Eastern shore lawmakers weigh in on assisted suicide bill

ANNAPOLIS, Md. – If you became terminally ill and found yourself suffering with only months or weeks to live, would you have the right to take your own life? That’s the question lawmakers across the state of Maryland may soon have to find the answer for as officials once again introduced the Richard E. Israel and Roger ‘Pip’ Moyer Death with Dignity Act to legislators on Tuesday.

“This is a tool for someone to make their choice,” said Delegate Sheree Sample-Hughes.

Officials say the bill would give mentally capable, terminally ill adults with six months or less to live the option to get a doctor’s prescription for medication they can take, if their suffering becomes unbearable, so they can die peacefully in their sleep.

“At the end of the day this is a decision for you whether or not you’re going to continue to live in excruciating pain throughout the next few months of your life,” Sample-Hughes said.

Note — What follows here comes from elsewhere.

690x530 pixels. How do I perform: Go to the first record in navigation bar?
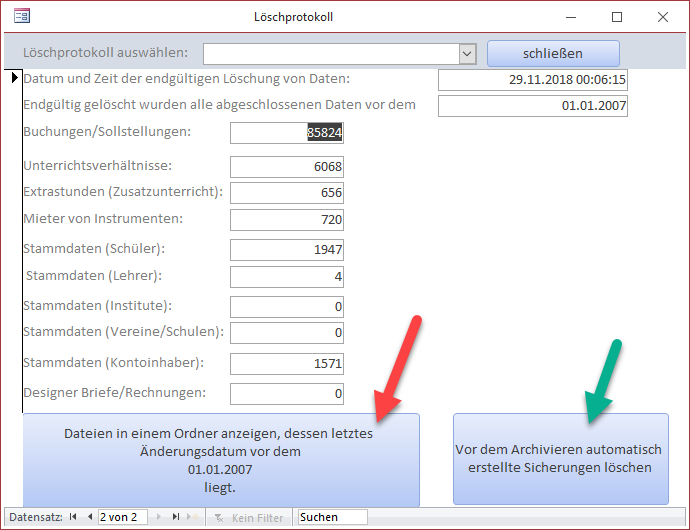click(73, 517)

But, not everyone is on board with the idea, and say that’s what services such as hospice care are put in place for to help ease the transition.

“We have great services and so I am opposed to these obligations that we tend to put on individuals to end their life,” said Delegate Chris Adams.

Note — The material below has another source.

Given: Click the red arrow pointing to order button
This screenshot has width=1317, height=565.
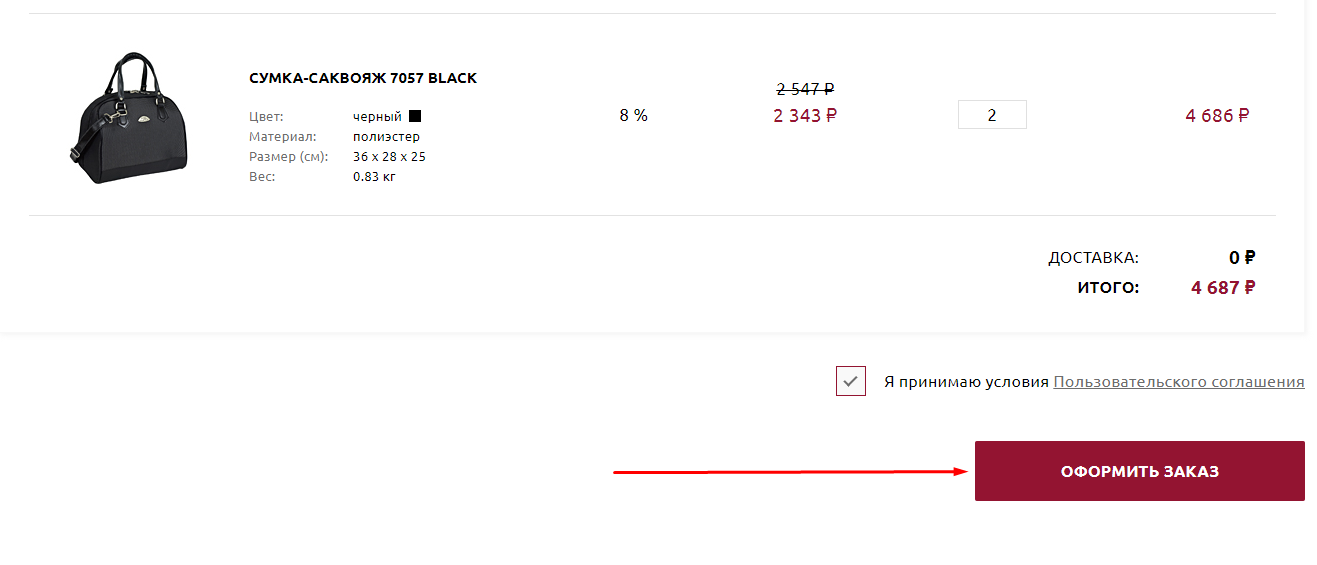Looking at the screenshot, I should (790, 471).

While others believe passing this type of legislation would be sending the wrong message to those who’ve suffered with suicidal thoughts.

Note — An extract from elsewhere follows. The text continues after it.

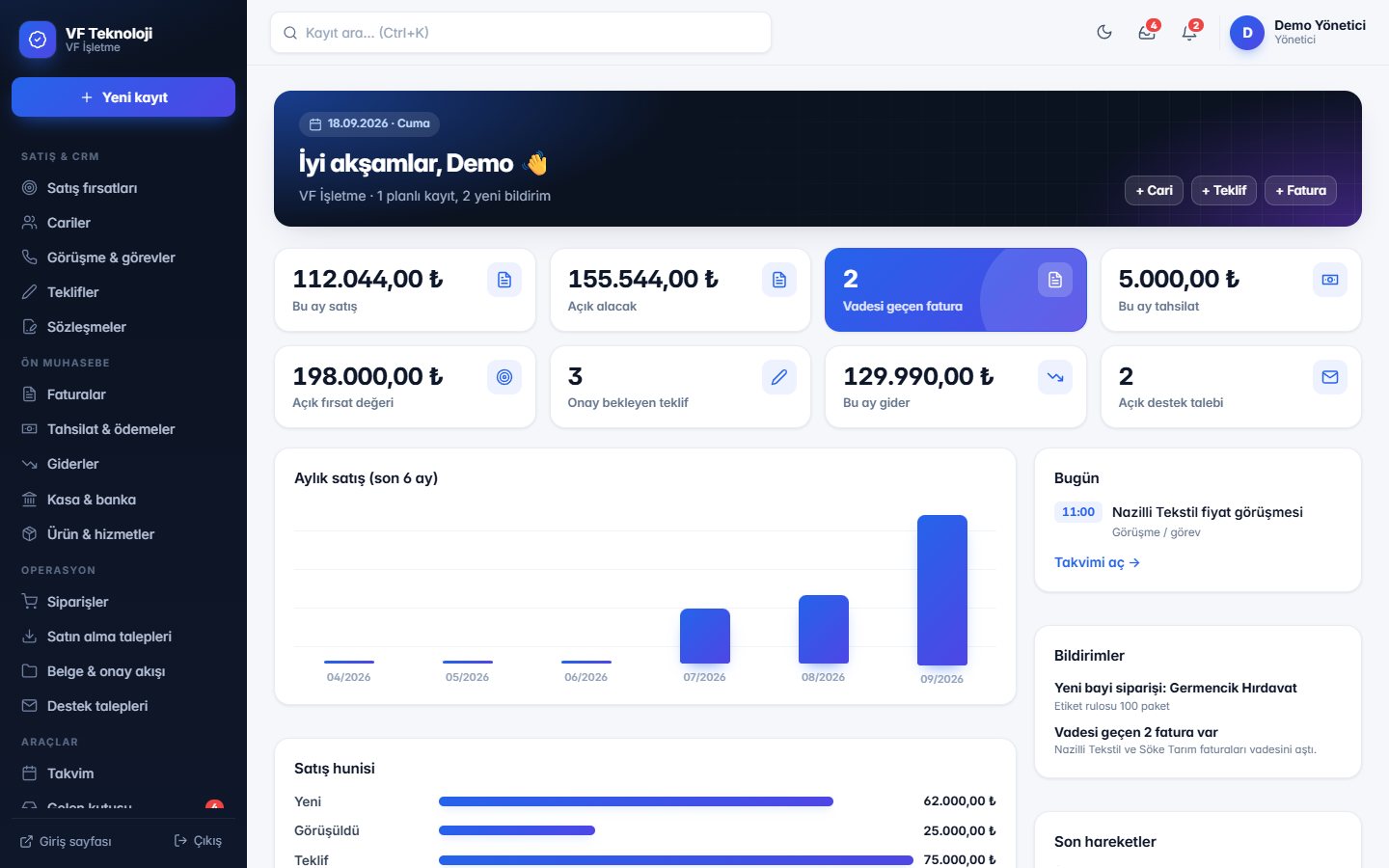Open the notifications bell icon
The image size is (1389, 868).
pos(1189,32)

“How do they rationalize seeing or justifying, or saying that it’s okay for someone with a terminal illness to end their life when these people may have considered it and that was to leave the message that is okay,” said Wayne Hartman.

Creators of the bill have also made some changes to the legislation since they introduced it nearly four years ago, by requiring a doctor, family member, and a third party to sign off on the decision. Which has gotten a green light from other local lawmakers.

“It makes it a better piece of legislation naturally, but it also makes me of the mindset that I will be supporting the legislation,” said Sample-Hughes.

Sample-Hughes adds that the next step is for legislators to bring the bill before the health and government operations committee, which she serves on, as well as the judicial committee in the house and senate so both sides can have an opportunity to weigh in on the legislation.

She adds that once it sees a favorable recommendation out of the committee, it will go to both the house and senate floor for a vote.